Surprise-level metrics try to evaluate the surprising degree of the change of the semantics by means of Bayesian reasoning [143].
Recent works demonstrate that the abstract model has extensive analysis capability for stateful DNN systems [29], [54], [126]. Here, to validate the practicality of our constructed abstract models, we mainly apply them into abnormal behavior detection, which is a common analysis demand for LLMs [144], [145]. As introduced in Section 2, abnormal behavior refers to the unintended expression of LLM, e.g., making up answers or generating biased output [146]–[150]. To detect such behavior, we leverage the abstract model with the semantics. The procedure of detection is as follows. Given an output text and the abstract state trace { ̄s1, . . . , ̄sn}, we first acquire the corresponding semantics trace { ̄θ( ̄s1), . . . , ̄θ( ̄sn)}. Then, we compute an semantics score by taking the mean of the semantics sequence value, namely, AVG( ̄θ( ̄si)). Finally, we compare the computed score with the ground truth to determine the performance of classifying the output text as normal/abnormal behavior.

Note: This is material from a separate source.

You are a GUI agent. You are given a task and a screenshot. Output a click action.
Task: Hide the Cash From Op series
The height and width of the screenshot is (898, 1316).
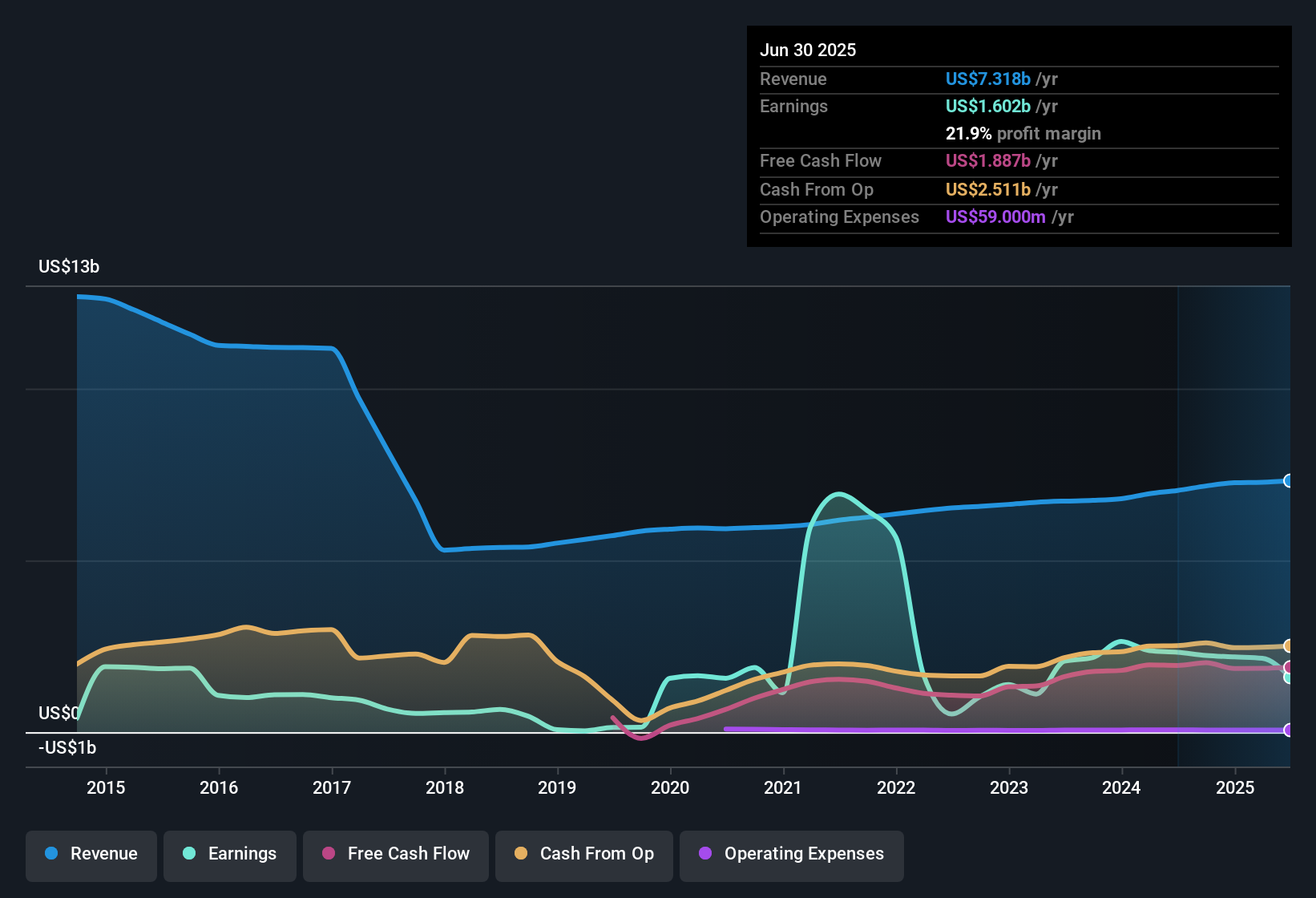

Here, we provide a running example of hallucination detection, as shown in Figure 4, to show how we use the abstract model to detect abnormal behaviors. The prompt to LLM is ”Which is denser, water vapor or air?” and the LLM answers ”Water vapor is denser than air.”. The corresponding abstract state sequence is ̄s199 → ̄s5 → · · · → ̄s159 → ̄s4, and the semantics sequence is 0.12 → 0.23 → · · · → 0.01 → 0.15. The computed semantics score is 0.04, and we identify the answer as an abnormal behavior. Moreover, we can see that state ̄s159 is an abnormal state, which represents the LLM become abnormal at word ”denser”. Such semantics-based LLM behavior interpretation enables a human-understandable approach to explain and analyze the quality of the LLM w.r.t. different trustworthiness perspectives. It is worth noting that our framework is designed with adaptability for various practical applications (e.g., OOD detection, adversarial attack detection, etc.).
More concrete examples can be found in Concrete Application.